C.3 Stale-tolerance varies per source — [Q9]

"Stale" is relative to the source's own refresh cadence:

Source kind	Expected refresh	"Stale" threshold
SSB annual indicator	yearly	~18 months since `source_published_at`
FHI folkehelseprofil	yearly	~18 months
SSB quarterly/monthly	quarterly/monthly	~3× cadence
NGO scrape (chapter/activity)	weekly	~30 days since `updated_at`
Red Cross API	daily	~7 days

Encoding this needs a ref_source_freshness_policy (source_slug, expected_cadence_days, stale_threshold_days) table, or per-source metadata. Without it, the UI can only say "last updated 2024-01-01" without context for whether that's alarming.

Section D — Aggregation and API strategy

D.1 Two aggregation patterns — [Q10]

D.1a Per-view meta mart.

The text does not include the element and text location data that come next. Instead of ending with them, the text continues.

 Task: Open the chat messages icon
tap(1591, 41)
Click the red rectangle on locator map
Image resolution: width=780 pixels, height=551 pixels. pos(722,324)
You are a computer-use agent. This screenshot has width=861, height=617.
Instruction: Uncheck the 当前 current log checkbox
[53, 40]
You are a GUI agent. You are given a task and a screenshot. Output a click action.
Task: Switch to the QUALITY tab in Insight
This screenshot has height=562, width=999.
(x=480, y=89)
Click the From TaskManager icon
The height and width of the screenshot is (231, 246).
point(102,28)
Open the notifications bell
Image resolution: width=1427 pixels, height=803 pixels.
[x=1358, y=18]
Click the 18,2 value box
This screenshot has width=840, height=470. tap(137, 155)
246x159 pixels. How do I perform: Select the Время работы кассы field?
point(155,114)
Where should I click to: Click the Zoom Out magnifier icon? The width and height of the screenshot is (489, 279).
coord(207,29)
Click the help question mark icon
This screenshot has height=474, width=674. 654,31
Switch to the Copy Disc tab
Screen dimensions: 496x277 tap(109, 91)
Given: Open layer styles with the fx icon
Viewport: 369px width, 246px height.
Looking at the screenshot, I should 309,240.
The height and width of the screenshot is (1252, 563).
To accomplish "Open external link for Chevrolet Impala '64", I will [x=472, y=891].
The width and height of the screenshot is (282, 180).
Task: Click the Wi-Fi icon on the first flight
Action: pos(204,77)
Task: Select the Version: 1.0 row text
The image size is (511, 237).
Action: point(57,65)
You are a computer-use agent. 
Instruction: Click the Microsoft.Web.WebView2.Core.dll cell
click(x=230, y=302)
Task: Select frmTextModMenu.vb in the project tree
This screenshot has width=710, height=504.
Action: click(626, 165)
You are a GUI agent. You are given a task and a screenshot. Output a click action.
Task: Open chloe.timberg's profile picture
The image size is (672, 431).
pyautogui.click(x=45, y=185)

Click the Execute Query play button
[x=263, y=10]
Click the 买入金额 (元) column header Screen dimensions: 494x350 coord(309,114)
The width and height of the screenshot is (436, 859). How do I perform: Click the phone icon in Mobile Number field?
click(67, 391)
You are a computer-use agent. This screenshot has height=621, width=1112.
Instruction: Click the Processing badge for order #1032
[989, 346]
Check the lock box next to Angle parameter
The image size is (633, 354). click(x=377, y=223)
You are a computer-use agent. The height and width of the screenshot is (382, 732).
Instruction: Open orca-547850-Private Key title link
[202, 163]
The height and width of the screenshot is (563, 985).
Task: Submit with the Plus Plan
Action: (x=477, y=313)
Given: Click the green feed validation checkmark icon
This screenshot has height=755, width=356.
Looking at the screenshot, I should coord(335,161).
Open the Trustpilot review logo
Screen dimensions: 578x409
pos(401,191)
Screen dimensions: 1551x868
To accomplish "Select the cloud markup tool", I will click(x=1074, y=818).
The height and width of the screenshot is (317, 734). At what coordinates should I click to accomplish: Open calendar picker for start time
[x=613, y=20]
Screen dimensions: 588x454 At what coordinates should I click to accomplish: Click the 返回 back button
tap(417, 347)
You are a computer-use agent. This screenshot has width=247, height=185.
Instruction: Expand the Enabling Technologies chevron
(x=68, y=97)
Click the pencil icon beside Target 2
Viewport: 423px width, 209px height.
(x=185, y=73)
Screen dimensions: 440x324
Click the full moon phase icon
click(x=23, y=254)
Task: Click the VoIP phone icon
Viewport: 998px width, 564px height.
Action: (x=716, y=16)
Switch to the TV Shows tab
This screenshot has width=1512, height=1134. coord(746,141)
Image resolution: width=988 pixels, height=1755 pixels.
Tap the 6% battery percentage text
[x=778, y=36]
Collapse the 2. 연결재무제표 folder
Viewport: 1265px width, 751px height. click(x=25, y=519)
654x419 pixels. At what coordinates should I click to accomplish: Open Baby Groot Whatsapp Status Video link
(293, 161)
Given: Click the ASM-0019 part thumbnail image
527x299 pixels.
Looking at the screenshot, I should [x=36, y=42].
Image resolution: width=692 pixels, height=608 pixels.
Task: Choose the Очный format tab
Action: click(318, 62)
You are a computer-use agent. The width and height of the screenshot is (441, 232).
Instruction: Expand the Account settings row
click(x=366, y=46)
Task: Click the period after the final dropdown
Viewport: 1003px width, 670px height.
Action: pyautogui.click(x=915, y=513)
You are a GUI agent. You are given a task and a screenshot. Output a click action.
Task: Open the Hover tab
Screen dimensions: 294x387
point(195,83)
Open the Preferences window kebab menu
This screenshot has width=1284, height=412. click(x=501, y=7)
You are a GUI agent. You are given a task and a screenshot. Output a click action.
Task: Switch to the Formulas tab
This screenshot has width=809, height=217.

A dbt model meta_view_freshness with one row per logical view:

view_id                   TEXT        -- 'kommune-detail', 'coverage-gap', ...
newest_source_updated_at  TIMESTAMPTZ
oldest_source_updated_at  TIMESTAMPTZ
newest_published_at       TIMESTAMPTZ
oldest_published_at       TIMESTAMPTZ
source_count              INT
stale_source_count        INT         -- per §C.3 policy

Pros: one cheap query per page. Works well for page-level footers. Cons: doesn't support per-value tooltips; coupling view_id to dbt feels leaky.

D.1b Per-value lookup. Every mart row already carries updated_at + source_published_at. The frontend just reads them alongside the data. No new mart needed.

Pros: maximum granularity; supports both Q1 (per-row freshness) and Q4 (aggregate over the page's rows). Cons: every Next.js component that renders a value must also render freshness; more UI surface.

D.1c Hybrid. Ship D.1b as the contract (every mart carries the columns), compute aggregate in the frontend on demand. Skip the meta mart entirely.

Leaning D.1c — meta marts introduce a coupling between dbt and the view layer that will rot when pages are added or reshaped.

D.2 API layer — [Q11]

How does the Next.js frontend read freshness?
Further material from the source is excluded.